Only a slice of the listing below is wanted. Retype the lines from the one containing "Task: Click the scrollbar up arrow" through the one containing "Click magnifier icon", exactly, both ends included.

▶ **Data shown**:
──────────────────────────────
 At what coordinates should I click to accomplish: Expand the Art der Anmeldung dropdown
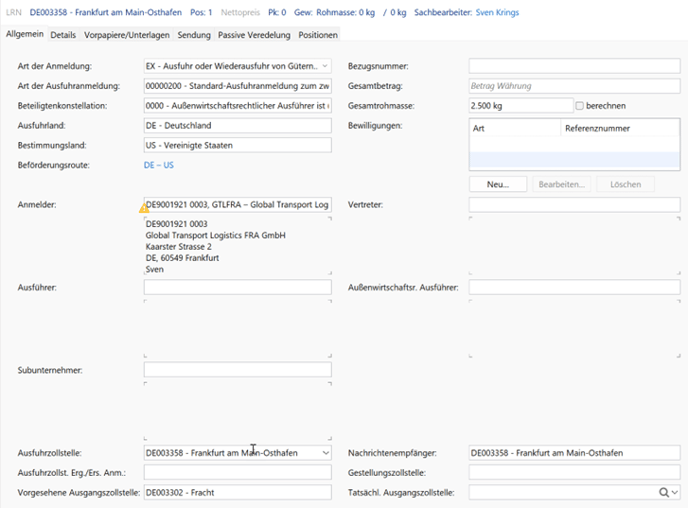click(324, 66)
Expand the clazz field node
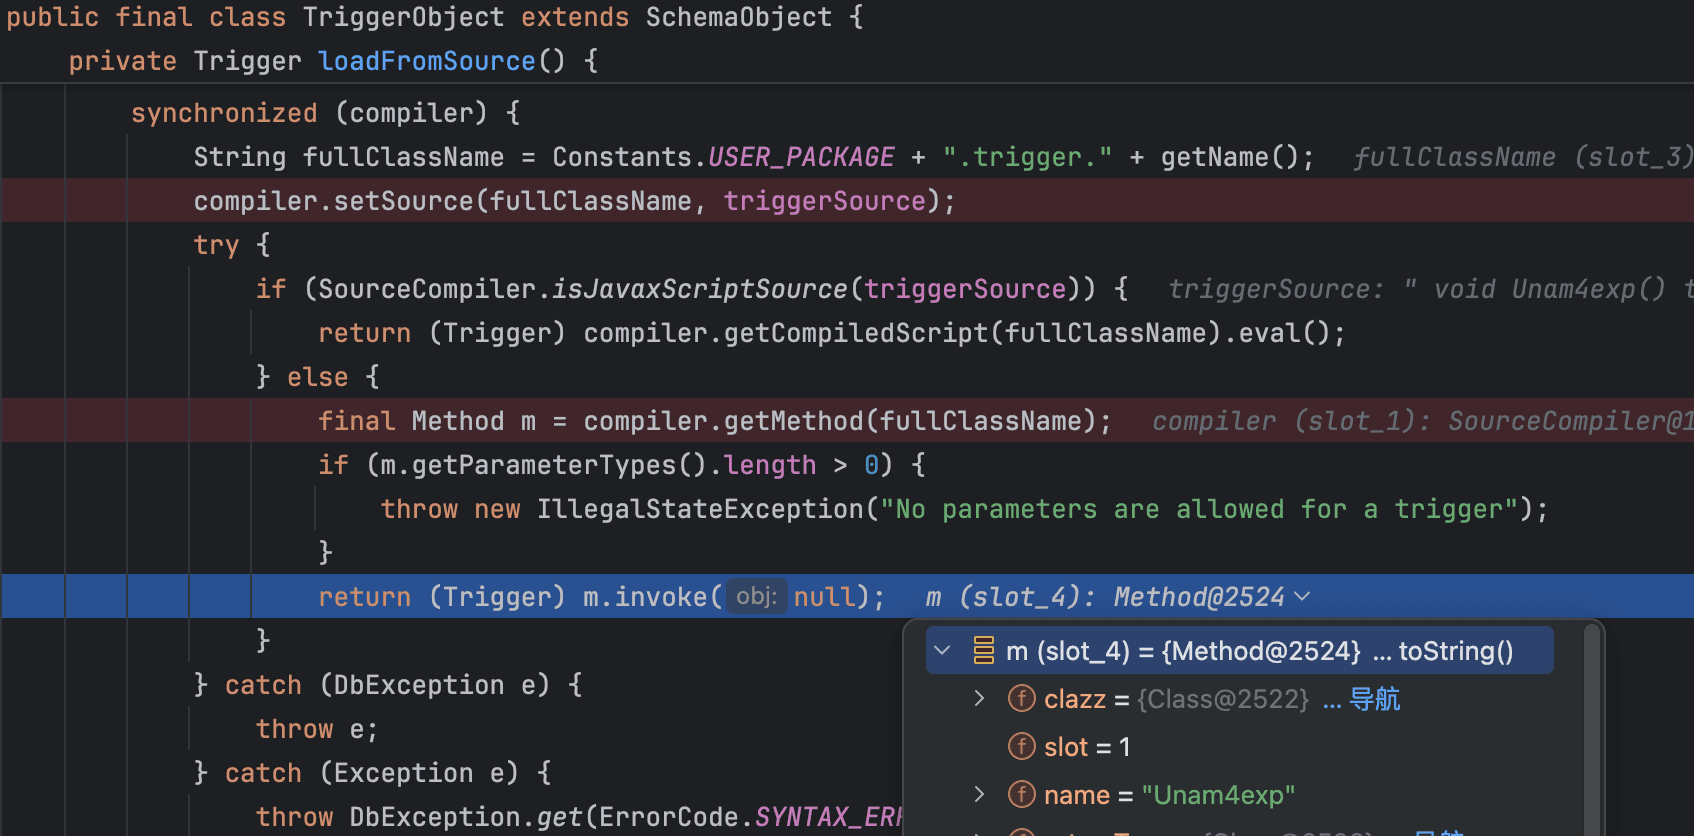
──────────────────────────────
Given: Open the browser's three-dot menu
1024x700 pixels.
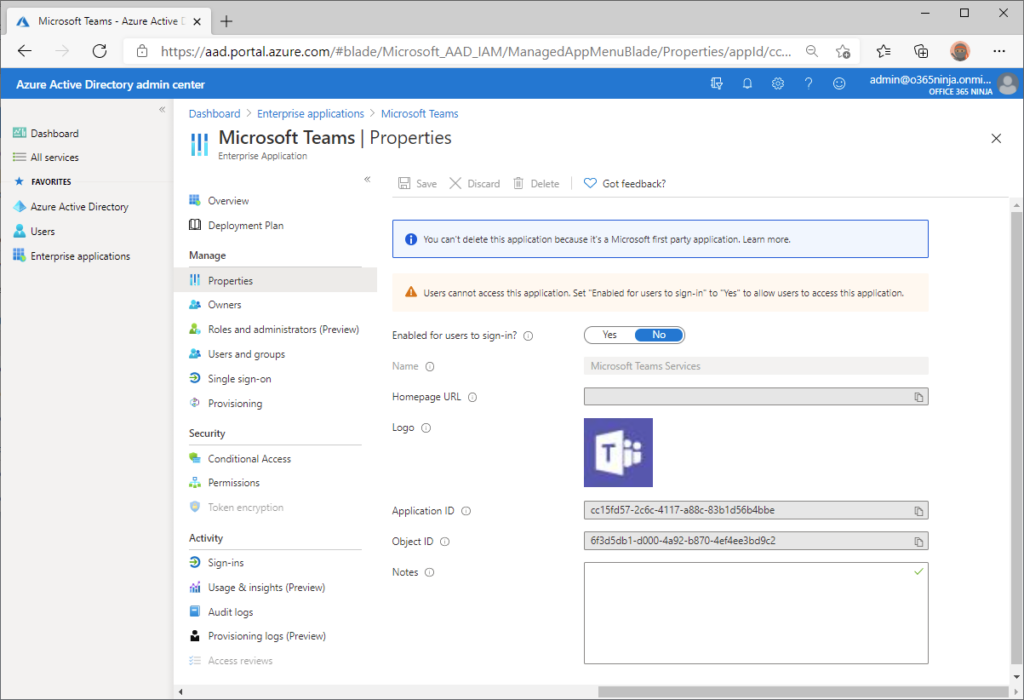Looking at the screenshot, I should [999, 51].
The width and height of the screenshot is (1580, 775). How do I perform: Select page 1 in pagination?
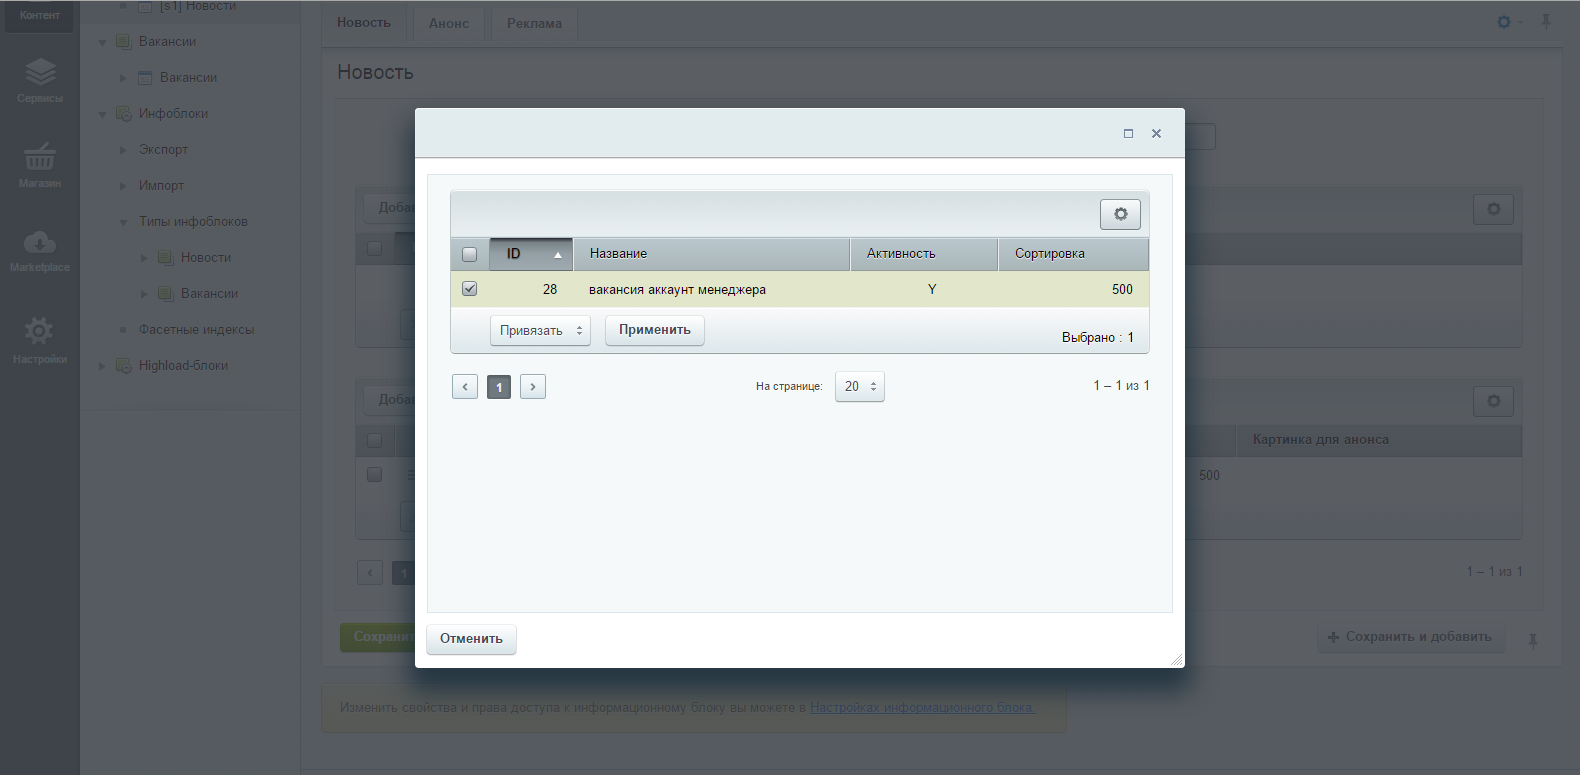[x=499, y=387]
──────────────────────────────
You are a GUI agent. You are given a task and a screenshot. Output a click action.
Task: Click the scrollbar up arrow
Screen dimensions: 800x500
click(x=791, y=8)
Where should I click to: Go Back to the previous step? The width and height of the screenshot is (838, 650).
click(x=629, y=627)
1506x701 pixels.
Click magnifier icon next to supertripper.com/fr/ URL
──────────────────────────────
▶ **Solution for this exercise**:
Task: Click the scrollbar up arrow
Screen dimensions: 800x500
click(x=791, y=8)
Where should I click to: Go Back to the previous step? The width and height of the screenshot is (838, 650).
click(x=629, y=627)
1506x701 pixels.
Click magnifier icon next to supertripper.com/fr/ URL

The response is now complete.